### Task to carry out
From the line with "Apparel & Accessories (88, 2136)" through the line with "Jobs (580, 26)", inclusive, return each line of the data below exactly and leave the rest out.

═════ Data extract ═════

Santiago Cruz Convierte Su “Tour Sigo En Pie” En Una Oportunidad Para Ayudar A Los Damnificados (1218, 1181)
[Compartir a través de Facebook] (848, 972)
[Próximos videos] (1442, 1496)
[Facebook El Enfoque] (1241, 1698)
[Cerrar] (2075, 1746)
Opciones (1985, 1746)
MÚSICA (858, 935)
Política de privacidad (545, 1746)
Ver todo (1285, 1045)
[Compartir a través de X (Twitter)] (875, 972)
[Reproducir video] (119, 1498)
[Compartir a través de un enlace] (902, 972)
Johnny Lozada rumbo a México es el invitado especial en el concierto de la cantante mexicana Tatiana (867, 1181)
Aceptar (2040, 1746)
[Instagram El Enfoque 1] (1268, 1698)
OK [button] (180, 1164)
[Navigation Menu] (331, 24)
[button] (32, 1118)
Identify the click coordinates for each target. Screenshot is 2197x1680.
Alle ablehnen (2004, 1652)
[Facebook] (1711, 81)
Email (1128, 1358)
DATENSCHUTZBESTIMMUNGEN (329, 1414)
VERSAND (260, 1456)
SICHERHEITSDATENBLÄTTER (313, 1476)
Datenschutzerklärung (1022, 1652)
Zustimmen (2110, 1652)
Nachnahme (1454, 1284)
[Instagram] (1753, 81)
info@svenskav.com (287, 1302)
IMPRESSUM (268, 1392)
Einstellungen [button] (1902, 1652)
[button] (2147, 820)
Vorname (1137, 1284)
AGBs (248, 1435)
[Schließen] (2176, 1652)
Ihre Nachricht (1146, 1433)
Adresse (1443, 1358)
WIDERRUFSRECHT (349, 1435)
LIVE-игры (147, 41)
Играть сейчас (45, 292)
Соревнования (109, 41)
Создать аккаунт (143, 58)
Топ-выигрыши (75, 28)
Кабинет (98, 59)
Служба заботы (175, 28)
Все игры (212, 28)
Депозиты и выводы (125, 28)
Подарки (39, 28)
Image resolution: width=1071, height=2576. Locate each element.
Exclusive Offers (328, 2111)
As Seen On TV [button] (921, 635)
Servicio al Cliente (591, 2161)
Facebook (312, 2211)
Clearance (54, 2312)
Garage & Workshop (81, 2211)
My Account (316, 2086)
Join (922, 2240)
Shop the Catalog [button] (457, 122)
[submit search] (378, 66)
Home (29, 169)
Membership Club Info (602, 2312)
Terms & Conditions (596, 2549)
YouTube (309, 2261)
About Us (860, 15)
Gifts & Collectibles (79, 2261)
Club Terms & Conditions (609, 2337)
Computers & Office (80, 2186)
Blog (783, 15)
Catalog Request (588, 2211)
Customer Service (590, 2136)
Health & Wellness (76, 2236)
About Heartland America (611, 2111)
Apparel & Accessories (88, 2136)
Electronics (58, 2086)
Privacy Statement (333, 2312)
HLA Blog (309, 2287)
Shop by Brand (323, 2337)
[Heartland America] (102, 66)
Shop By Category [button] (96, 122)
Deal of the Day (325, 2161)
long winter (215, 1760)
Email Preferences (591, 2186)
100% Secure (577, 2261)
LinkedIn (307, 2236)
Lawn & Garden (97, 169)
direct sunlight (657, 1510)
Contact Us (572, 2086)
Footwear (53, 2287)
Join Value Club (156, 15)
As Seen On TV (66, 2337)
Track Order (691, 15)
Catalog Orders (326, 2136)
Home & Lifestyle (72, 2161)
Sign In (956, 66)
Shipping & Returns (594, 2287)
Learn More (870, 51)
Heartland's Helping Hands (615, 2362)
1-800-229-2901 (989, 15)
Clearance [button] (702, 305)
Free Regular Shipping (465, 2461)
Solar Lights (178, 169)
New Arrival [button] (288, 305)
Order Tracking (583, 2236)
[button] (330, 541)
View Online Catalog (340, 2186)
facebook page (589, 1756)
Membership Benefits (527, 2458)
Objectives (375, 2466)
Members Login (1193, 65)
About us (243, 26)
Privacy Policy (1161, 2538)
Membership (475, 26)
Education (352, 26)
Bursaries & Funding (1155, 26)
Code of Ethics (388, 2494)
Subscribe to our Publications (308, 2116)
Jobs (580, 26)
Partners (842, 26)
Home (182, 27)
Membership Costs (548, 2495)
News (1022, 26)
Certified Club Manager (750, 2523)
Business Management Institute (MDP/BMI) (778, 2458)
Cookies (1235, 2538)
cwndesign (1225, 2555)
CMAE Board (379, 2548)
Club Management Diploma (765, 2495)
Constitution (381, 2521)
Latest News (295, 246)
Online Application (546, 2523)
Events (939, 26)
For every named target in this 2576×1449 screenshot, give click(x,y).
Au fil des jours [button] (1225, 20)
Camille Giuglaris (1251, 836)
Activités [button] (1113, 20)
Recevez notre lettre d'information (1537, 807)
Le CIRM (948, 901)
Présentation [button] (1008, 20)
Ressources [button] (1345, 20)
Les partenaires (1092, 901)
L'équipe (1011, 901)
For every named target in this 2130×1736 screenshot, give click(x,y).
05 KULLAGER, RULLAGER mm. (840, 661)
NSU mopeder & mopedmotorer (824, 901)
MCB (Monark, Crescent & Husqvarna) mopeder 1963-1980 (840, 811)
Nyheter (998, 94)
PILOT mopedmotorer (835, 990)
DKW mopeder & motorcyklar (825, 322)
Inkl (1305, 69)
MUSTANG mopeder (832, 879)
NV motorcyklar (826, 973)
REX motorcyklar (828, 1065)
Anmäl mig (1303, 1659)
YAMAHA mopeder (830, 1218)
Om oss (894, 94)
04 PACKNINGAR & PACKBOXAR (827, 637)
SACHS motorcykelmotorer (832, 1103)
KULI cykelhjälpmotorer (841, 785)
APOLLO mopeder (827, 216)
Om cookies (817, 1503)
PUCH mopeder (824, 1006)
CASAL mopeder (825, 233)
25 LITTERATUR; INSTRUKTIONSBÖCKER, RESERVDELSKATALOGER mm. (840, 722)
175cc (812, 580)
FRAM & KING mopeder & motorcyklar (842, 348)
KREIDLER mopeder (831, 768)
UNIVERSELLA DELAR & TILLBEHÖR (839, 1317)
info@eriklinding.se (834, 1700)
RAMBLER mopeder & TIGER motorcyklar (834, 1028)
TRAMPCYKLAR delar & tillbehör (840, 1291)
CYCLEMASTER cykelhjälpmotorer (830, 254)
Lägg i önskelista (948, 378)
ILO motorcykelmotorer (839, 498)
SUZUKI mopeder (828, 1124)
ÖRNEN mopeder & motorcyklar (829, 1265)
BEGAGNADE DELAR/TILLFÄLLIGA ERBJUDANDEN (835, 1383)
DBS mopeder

═════

### Finished exercise
Apparel & Accessories (88, 2136)
Electronics (58, 2086)
Privacy Statement (333, 2312)
HLA Blog (309, 2287)
Shop by Brand (323, 2337)
[Heartland America] (102, 66)
Shop By Category [button] (96, 122)
Deal of the Day (325, 2161)
long winter (215, 1760)
Email Preferences (591, 2186)
100% Secure (577, 2261)
LinkedIn (307, 2236)
Lawn & Garden (97, 169)
direct sunlight (657, 1510)
Contact Us (572, 2086)
Footwear (53, 2287)
Join Value Club (156, 15)
As Seen On TV (66, 2337)
Track Order (691, 15)
Catalog Orders (326, 2136)
Home & Lifestyle (72, 2161)
Sign In (956, 66)
Shipping & Returns (594, 2287)
Learn More (870, 51)
Heartland's Helping Hands (615, 2362)
1-800-229-2901 (989, 15)
Clearance [button] (702, 305)
Free Regular Shipping (465, 2461)
Solar Lights (178, 169)
New Arrival [button] (288, 305)
Order Tracking (583, 2236)
[button] (330, 541)
View Online Catalog (340, 2186)
facebook page (589, 1756)
Membership Benefits (527, 2458)
Objectives (375, 2466)
Members Login (1193, 65)
About us (243, 26)
Privacy Policy (1161, 2538)
Membership (475, 26)
Education (352, 26)
Bursaries & Funding (1155, 26)
Code of Ethics (388, 2494)
Subscribe to our Publications (308, 2116)
Jobs (580, 26)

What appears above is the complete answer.